Pick out and copy every line below that has the word "agent".

──────

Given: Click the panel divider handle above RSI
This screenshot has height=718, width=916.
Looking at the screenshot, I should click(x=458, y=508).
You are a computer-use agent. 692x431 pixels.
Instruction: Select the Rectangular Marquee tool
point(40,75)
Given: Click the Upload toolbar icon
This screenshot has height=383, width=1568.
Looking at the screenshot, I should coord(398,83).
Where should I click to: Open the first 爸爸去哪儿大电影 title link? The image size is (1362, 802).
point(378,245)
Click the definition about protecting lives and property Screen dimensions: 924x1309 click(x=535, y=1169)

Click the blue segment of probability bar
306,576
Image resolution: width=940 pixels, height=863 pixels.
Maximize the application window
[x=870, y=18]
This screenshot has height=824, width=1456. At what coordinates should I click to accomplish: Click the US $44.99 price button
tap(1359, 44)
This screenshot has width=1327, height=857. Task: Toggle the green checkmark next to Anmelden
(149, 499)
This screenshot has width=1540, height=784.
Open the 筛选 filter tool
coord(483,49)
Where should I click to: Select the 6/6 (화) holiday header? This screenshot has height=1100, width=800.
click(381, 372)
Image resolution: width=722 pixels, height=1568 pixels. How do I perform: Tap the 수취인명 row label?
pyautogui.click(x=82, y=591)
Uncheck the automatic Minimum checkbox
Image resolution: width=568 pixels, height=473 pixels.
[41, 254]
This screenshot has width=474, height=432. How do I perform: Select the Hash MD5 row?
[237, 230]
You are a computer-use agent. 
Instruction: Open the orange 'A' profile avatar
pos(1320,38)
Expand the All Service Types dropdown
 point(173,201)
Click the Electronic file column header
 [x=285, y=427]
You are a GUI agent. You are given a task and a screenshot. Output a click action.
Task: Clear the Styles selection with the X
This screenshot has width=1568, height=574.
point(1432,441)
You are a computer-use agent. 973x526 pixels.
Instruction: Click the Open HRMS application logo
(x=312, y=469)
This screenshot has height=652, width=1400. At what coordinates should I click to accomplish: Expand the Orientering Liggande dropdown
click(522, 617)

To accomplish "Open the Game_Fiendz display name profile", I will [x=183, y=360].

──────

ANSWER:
You are a computer-use agent. 692x431 pixels.
You are a computer-use agent. 
You are a GUI agent. You are given a task and a screenshot. Output a click action.
You are a computer-use agent. 973x526 pixels.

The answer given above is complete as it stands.